On My Feet in Downtown LA

I don’t usually think “walkable downtown” when contemplating Los Angeles. But recently I explored downtown LA—by foot and by bike—and found the bones of the city that existed before Los Angeles became synonymous with freeways. From my hotel on South Grand Avenue, I walked past gems of the 1920’s and 30’s in neighborhoods bearing names like “The Old Bank District”, the “Jewelry District”, the “Historic Theater District” and the “Toy District”. I could almost be in …New York!

But wait, let’s step back a century or so. Before Art Deco, before Neoclassical, before even the railroad, California was part of Mexico. And the center of the City was Los Angeles Plaza which miraculously has survived the wrecking ball of development since 1781. Clustered around the Plaza are a few remnants of old Mexico: the tienditas of Olvera Street, the 1822 Iglesia de Nuestra Señora la Reina de Los Angeles, still an active Catholic Church known as La Placita, the 1818 Avila Adobe, the oldest house in Los Angeles, and the 1869 Pico House, built by Pío Pico, the last governor of California under Mexican rule.

Olvera Street was actually saved from demolition and turned into a Mexican street market in the 1930’s
Inside Avila Adobe, once a home of a prominent family

I have a soft spot in my heart for Olvera Street. In 1969, at the age of 13, I visited Los Ángeles for the first time with my family. Four girls, the youngest 6 months old, and two parents had made their way across the country in a Winnebago.
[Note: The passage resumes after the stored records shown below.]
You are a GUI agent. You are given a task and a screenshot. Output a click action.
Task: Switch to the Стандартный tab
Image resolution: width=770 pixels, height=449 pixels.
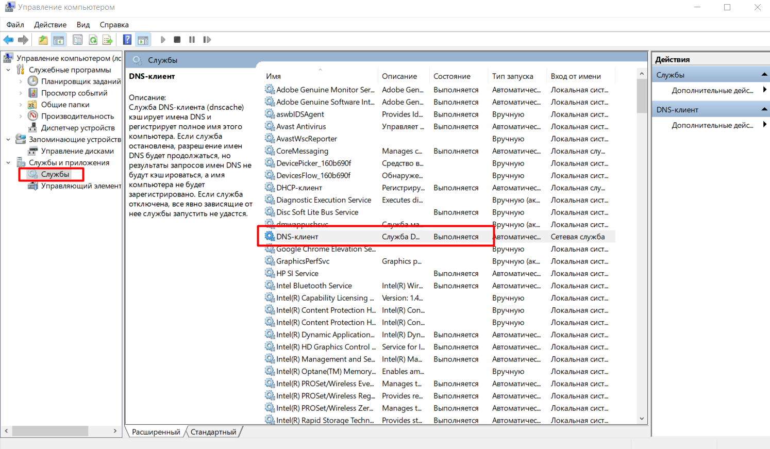(x=213, y=432)
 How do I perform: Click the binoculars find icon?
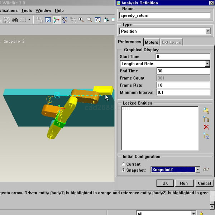pos(15,20)
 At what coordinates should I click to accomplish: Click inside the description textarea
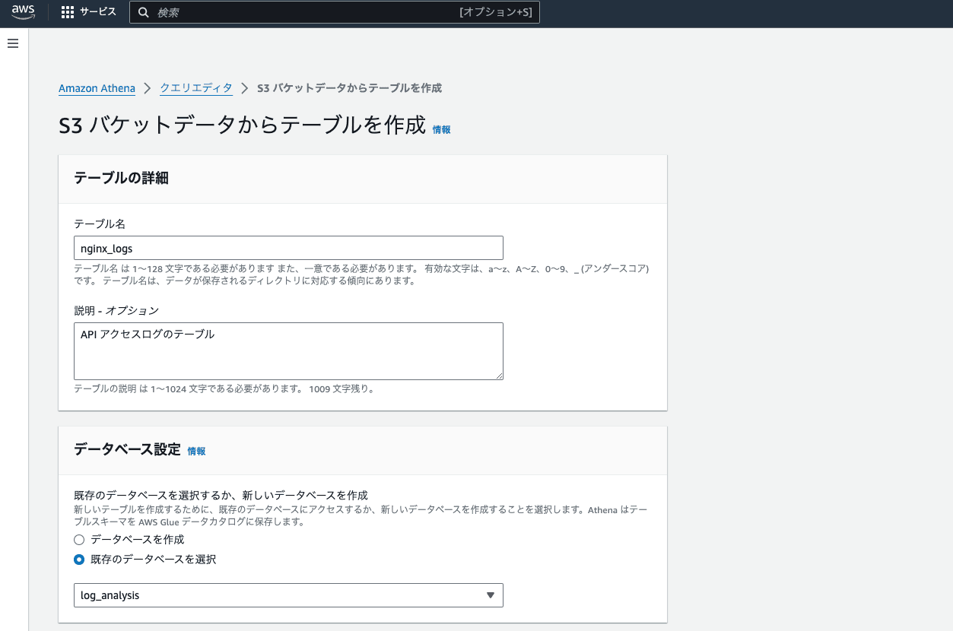point(288,350)
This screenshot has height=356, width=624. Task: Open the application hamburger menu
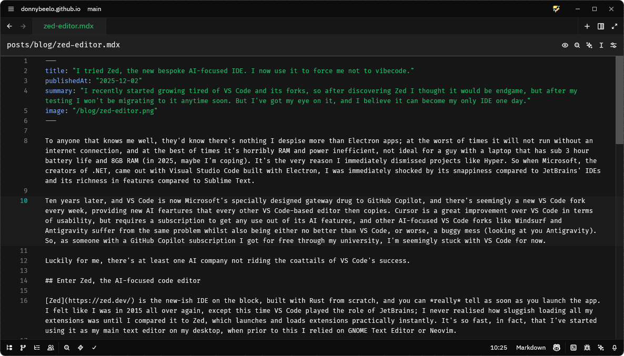point(11,9)
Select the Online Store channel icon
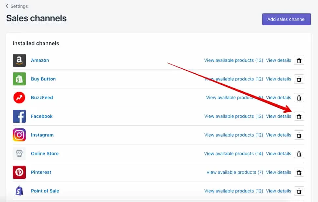This screenshot has width=318, height=202. click(x=19, y=154)
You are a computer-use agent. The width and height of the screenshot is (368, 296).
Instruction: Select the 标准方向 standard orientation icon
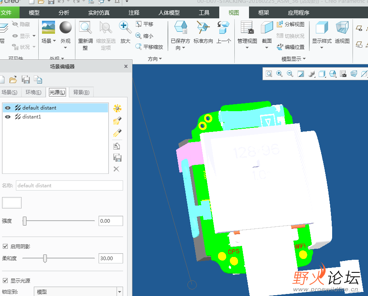203,29
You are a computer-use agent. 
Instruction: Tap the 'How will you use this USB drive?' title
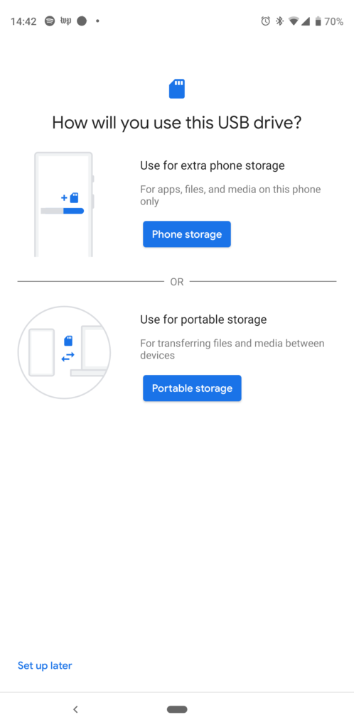point(177,123)
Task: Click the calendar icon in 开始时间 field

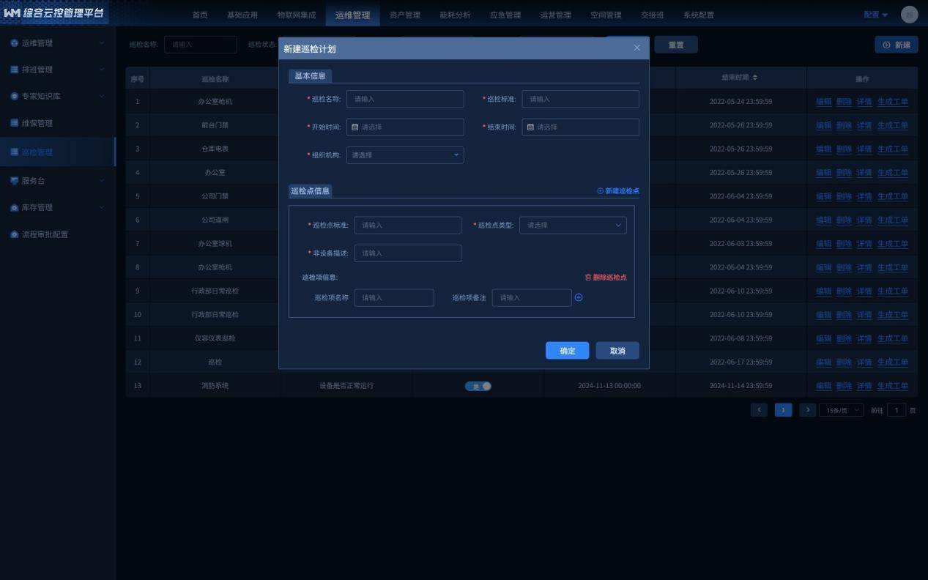Action: [x=355, y=127]
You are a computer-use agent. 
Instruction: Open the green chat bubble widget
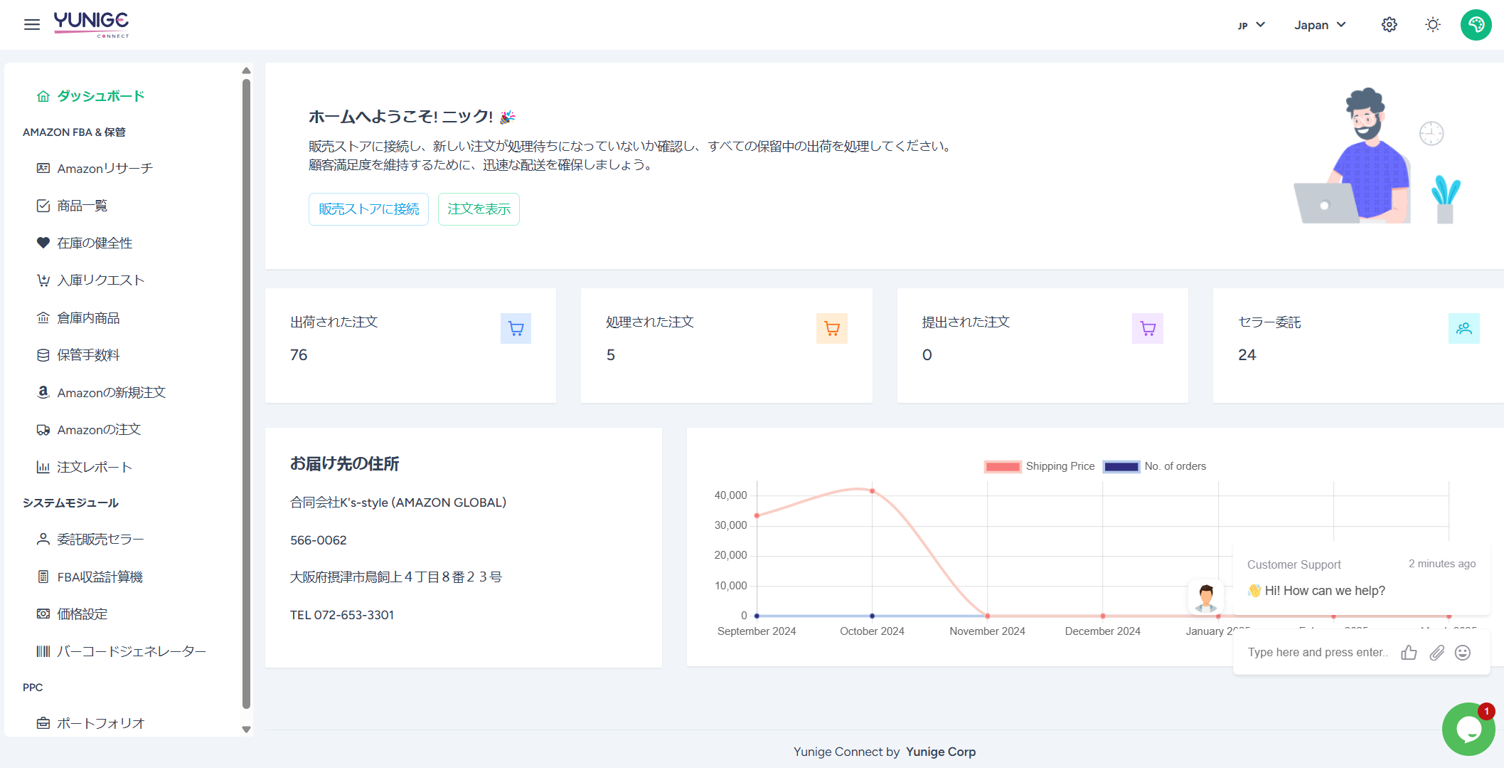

Los Ángeles was the end of the line, the place where our New York relatives had fled for a new life. On that trip we stopped by the market on Olvera Street. I, in my teenage angst, decided I could not live without a rust-colored suede vest studded with beads and sporting fringe down to my knees. I wailed and harangued my mother to buy it, her ultimately breaking down and spending the $50 which at the time was a barely contemplatable extravagance. I think I wore the vest once and felt a little silly in it once it got home to my suburban high school. I have no idea what happened to it. But Olvera Street makes me think of my mother.

In a restaurant on the Plaza. -a chiguacle is a pepper found in Oaxaca and is used to make black mole.

Olvera Street also makes me think of Mexico, a place I’ve come to love. Admittedly touristy, the vendors speak Spanish and sell the same Mexican tchotchkes you see in the mercado in Mexico City. And I’m a sucker for Mexican tchotchkes. Yes, I have purchased tequila shot glasses with little cacti inside.

I’m the queen. You got a problem with that?

As we were walking past La Placita that Saturday morning, throngs of families were gathering in front of the church. Little children were resplendent in impeccable white frilly organza dresses and mini-tuxedos. The parents were dressed for a celebration. And we were reminded that La Placita, though a historic monument, is still very much a part of the life of the community.

Entrance to La Placita

Our last stop in the Plaza was at the Museum of Social Justice. Housed in a historic Methodist Church, the Museum is dedicated to telling the stories of the marginalized and neglected people of Los Angeles. A fitting mission in a place that has held on to tell the story of California without triumphalism.

Above- Biddy Mason, a formerly enslaved woman who won her freedom and went on to found the First AME Church in Los Angeles. Below, Katherine Higgins, a member of the Methodist Church, who founded in 1918 a community center to serve African-Americans

A bit later in the day, after a walk over to The Broad to feast on galleries of Warhol, Rauschenberg and Basquiat, we wandered over to Grand Central Market, bustling, noisy and exuberant, to meet up with Jen, the owner and guide extraordinaire of Handlebar Bike Tours. We had registered for Jen’s Pretty Gritty Arts District Tour. Jen led us at an easy pace through Downtown LA (or DTLA as it’s trendily branded) to the Arts District, a neighborhood reminiscent of so many urban neighborhoods where artists moved into cheap loft warehouse space, created collective galleries and art making spaces, and eventually high-end condos and fancy restaurants followed.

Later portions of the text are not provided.